Bollywood screenwriter reflects on bar nights

Her first film,Woh Lamhe (2006),was a critical and commercial success. Screenwriter Shagufta Rafique then did sequels to Raaz,Jannat 2 and Jism 2.

Written by Dipti Nagpaul D'souza | Mumbai | Published: July 17, 2013 12:51 am

Her first film,Woh Lamhe (2006),was a critical and commercial success. Screenwriter Shagufta Rafique then did sequels to Raaz,Jannat 2 and Jism 2. Her latest,Aashiqui 2,earned more than Rs 100 crore. Today,she is considered the lucky mascot of the films that the Bhatts make.

Until the day before she signed her first film contract with Vishesh Films in 2004,she was just another bar dancer.

She was nine when she lost her foster father,Mohammed Rafique. The family of filmstars — her foster mother was actress Anwari Begum whose daughter Saeeda Khan was also a known face on the screen — fell upon bad times. Along with the torment of watching Anwari Begum sell her assets,including their Bandra home,another storm was going on within Rafique. She didn’t know who her parents were; at some times,she was told she had been adopted from the street,and at others,that she is the lovechild of someone famous.

With her sister married to a man unwilling to support her family (producer Brij Sadanah who eventually shot his wife,daughter and himself),it fell upon her to earn. “I had some training in classical music and dance,which I put to use by performing at mehfils for the rich at the age of 12. Although I managed to bring bread to the table,my mother feared for my safety,so I had to discontinue that,” she says.
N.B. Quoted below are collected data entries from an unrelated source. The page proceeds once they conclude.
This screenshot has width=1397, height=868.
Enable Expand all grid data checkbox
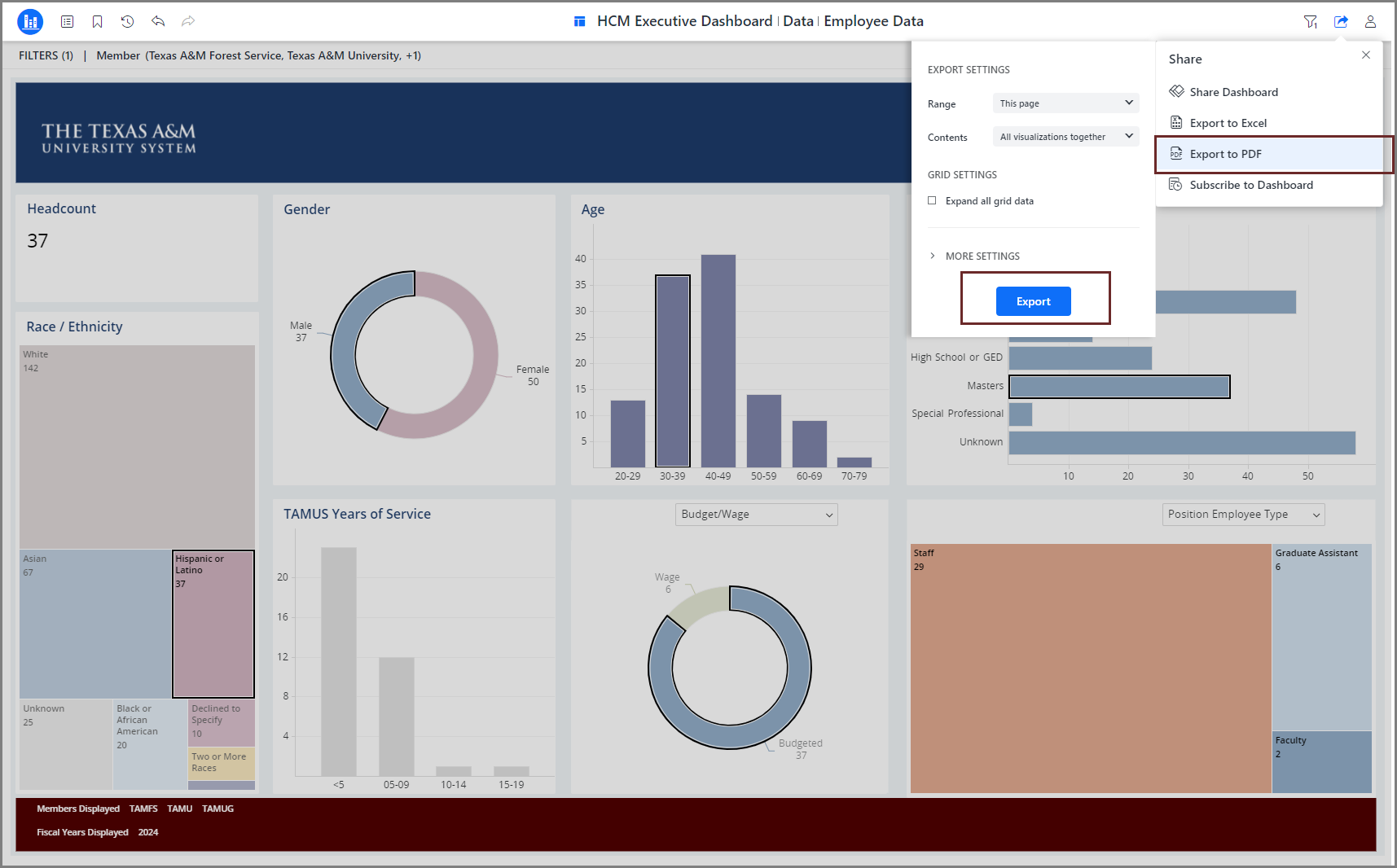933,201
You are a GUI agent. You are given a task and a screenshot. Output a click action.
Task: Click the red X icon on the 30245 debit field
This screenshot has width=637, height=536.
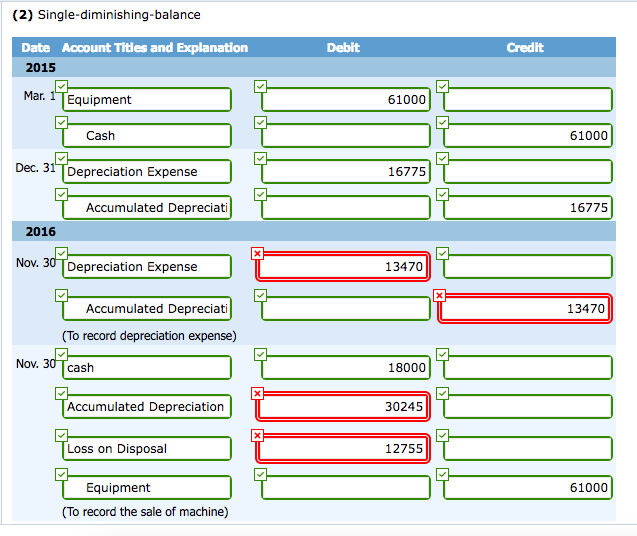259,395
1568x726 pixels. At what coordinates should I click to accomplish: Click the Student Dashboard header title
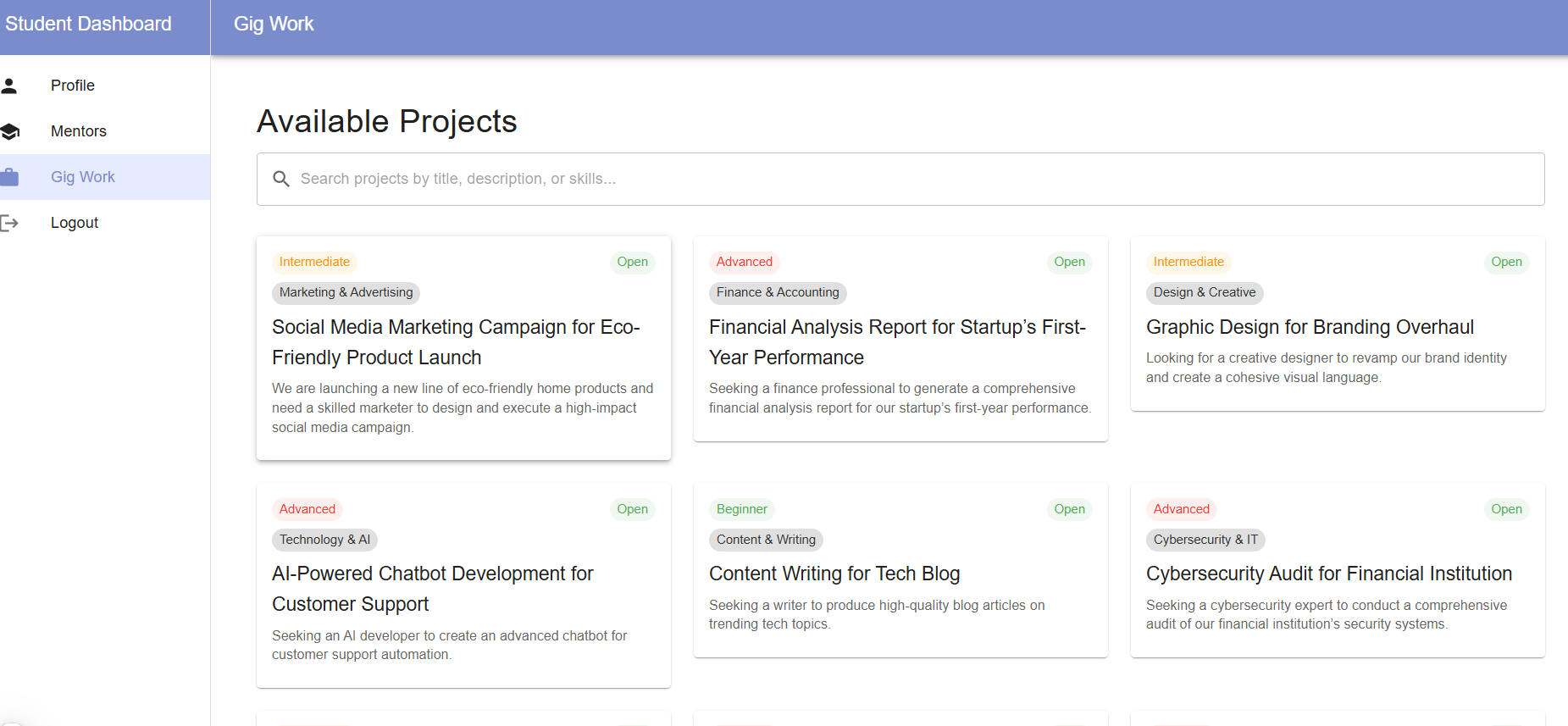coord(88,24)
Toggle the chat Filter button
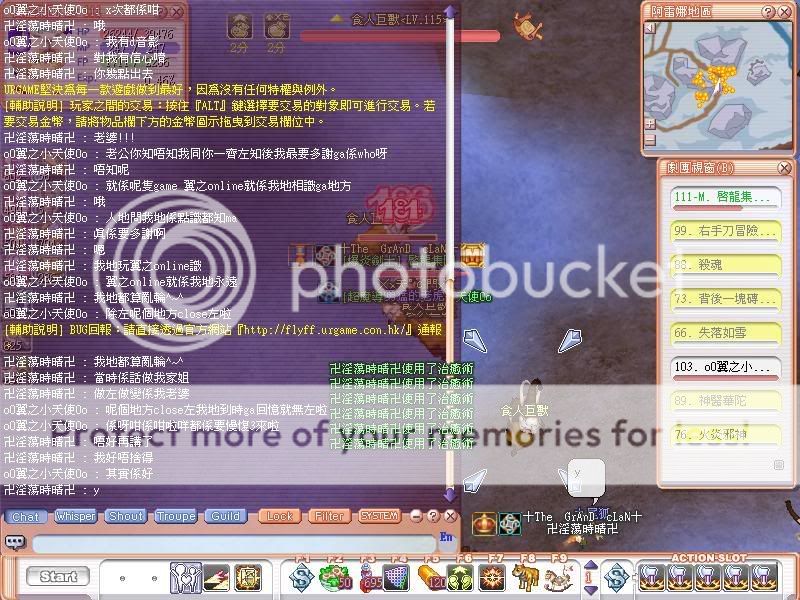The image size is (800, 600). 328,516
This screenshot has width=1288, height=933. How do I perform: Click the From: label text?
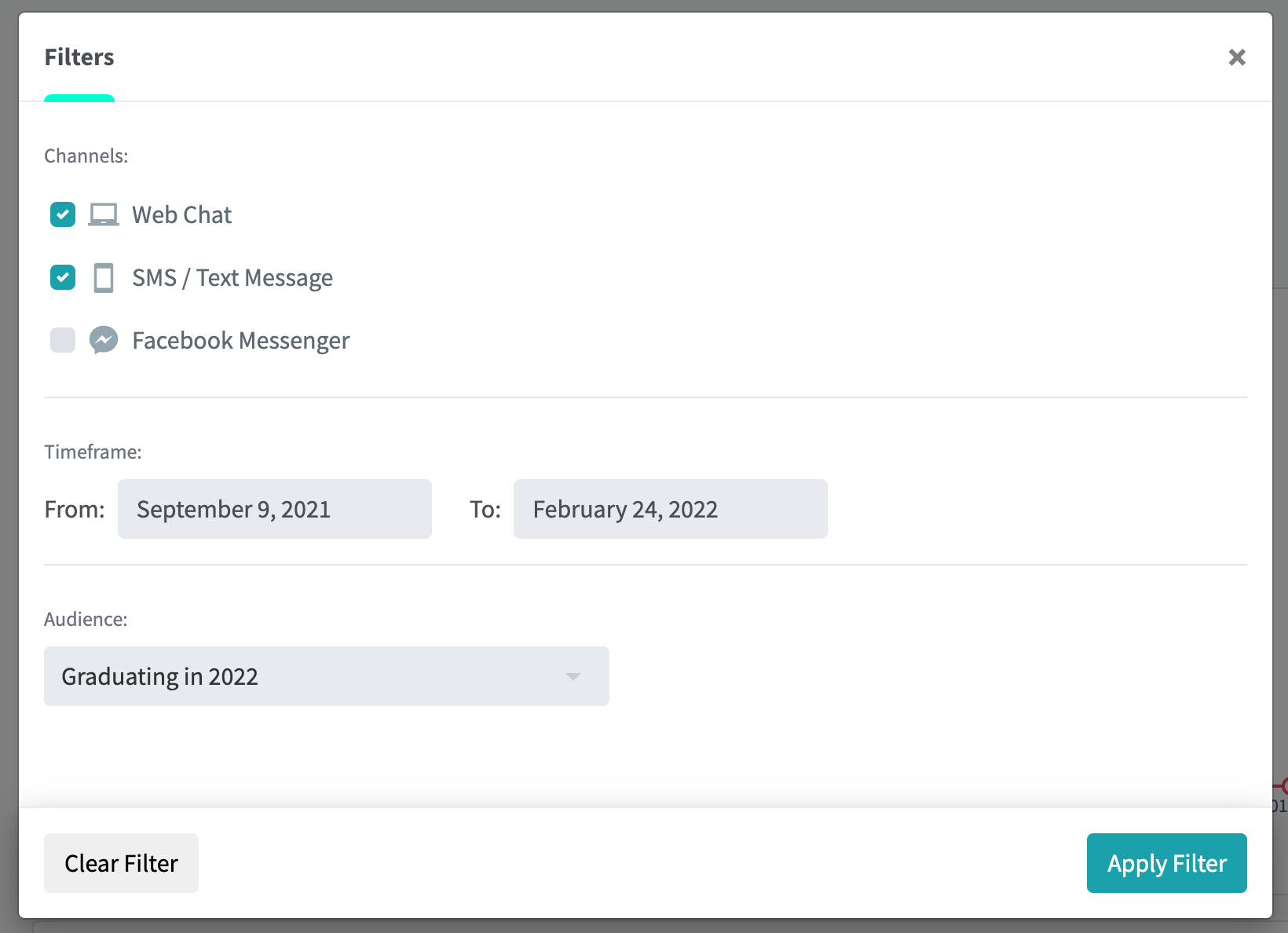[75, 510]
She says she fell into prostitution at 17. “We gradually began to clear our debts,” says Rafique. “But I wasn’t conventionally pretty and it fetched me far less money than others.”

This is the time she discovered her skills could earn her a job as a bar dancer. After a few jobs in bars in Mumbai,she moved to the UAE,working on three-month contracts. “There,it is a legit source of entertainment,a novelty.”
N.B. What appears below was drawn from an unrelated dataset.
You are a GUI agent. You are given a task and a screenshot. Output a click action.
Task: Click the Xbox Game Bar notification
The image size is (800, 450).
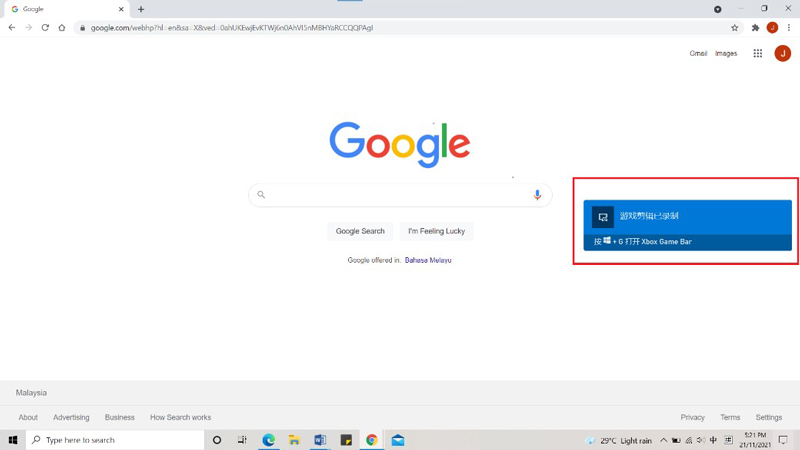click(x=687, y=225)
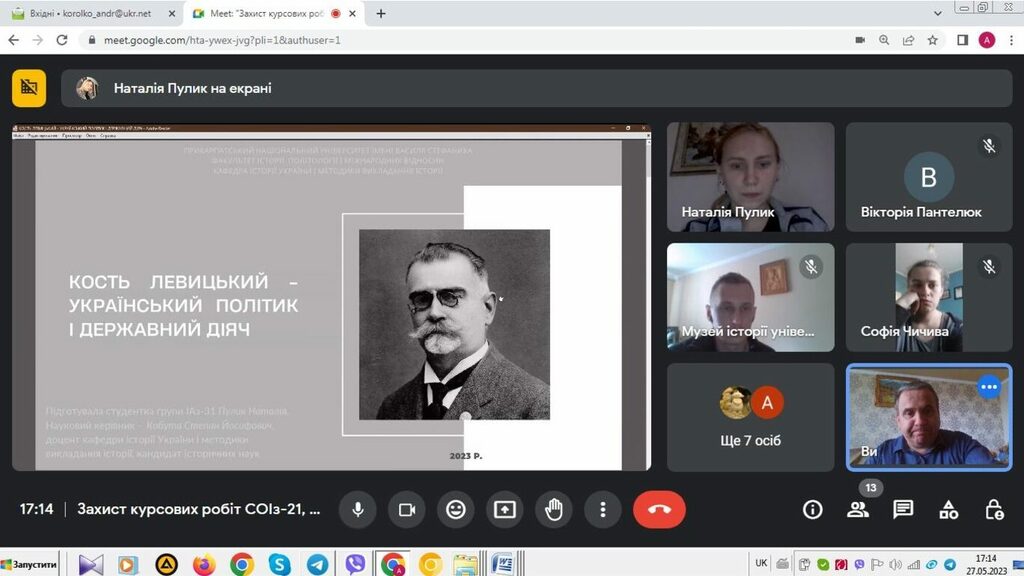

She feels lucky for the chance to tap her other talent. By the time dance bars were banned,she had already moved into films,but she has kept in touch with her friends. “They say dance bars are used as a cover for prostitution. But save the places in the red-light district and those on the outskirts of the city,dance bars did not indulge in prostitution,” she says.

She feels item numbers in films are merely a notch over bar dancing. “The most degrading form of earning money is prostitution. Then comes dancing in bars where you don’t need to sleep with different men but have to dance for hours,” she says. “But how much better is dancing on screen? At the core of it,you are making money for dancing — only it isn’t live — and the act is intended to entice men who will pay money to watch it in the cinema,as opposed to a bar.”